Esa España atontada, decrépita como su dictador, encuentra en las palabras de Herrero a su mejor cronista. A través de capítulos breves, dedicados a un lugar, una sensación o una persona, el autor dibuja una época de carencias y anhelos, extraña y a ratos sin perspectiva. Herrero escribe sobre la mejor heladería de Madrid y su progresiva decadencia, tan pronto no pudo bregar con la modernización de la capital y la competencia y perdió, con la transición, su toque artesanal. Y es que lo que distingue a la primera parte del libro, hasta que llega la muerte de Franco, es ese sentimiento de recorrer una galería de animales disecados que conservan el encanto de un tiempo remoto. Otro Madrid. Cálido y siniestro, maternal y autista, pequeño y gigante, preñado de contradicciones como también las memorias juveniles de su autor. Pero auténtico.

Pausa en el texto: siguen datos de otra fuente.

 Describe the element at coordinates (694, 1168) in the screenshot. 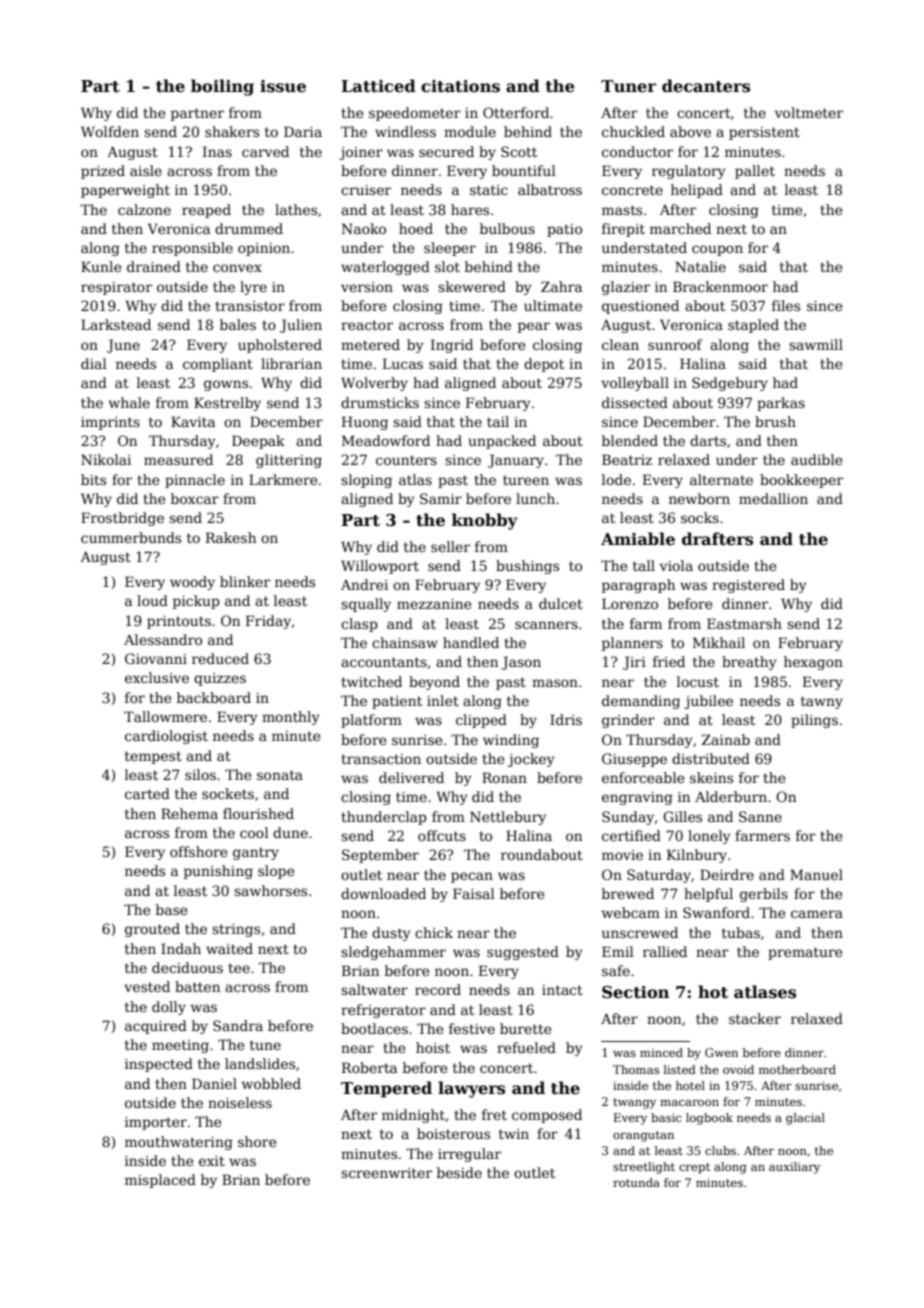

La muerte de Franco coincide con los primeros años de adolescencia de Herrero, con esa ansiedad vital que se contagia en cada párrafo. Todo cambia, quizá más lentamente de lo que parece. Siguen los sueños y las pesadillas. La primera puta en un prostíbulo del Madrid castizo, la primera relación homosexual, los porros y una vida nocturna que detonará cuando Herrero entre a trabajar en el Rock-Ola. Pero ese ya será otro Madrid, una olla hirviente de creatividad, juventud, sexo y libertad; una ciudad dormida en la fiesta eterna que vivirá la Transición desde el interior de una sala de baile. A toda pastilla. Como si no hubiese un mañana. Y en efecto así lo explica su autor a medida que observa cómo se apodera de la memoria, hasta qué punto su despertar a la madurez es un relato propio. Sin deudas ni dolores ajenos. Una llegada al mundo adulto en la que folla hasta hartarse, tiene una farmacia entera para pasar las noches sin día y hasta una relación, la primera heterosexual, que le hace recapacitar sobre el camino a tomar de cara al futuro. Sobre los sueños de conquista. La eterna escapada sin rumbo, la vida por la vida, el placer y la soberana libertad.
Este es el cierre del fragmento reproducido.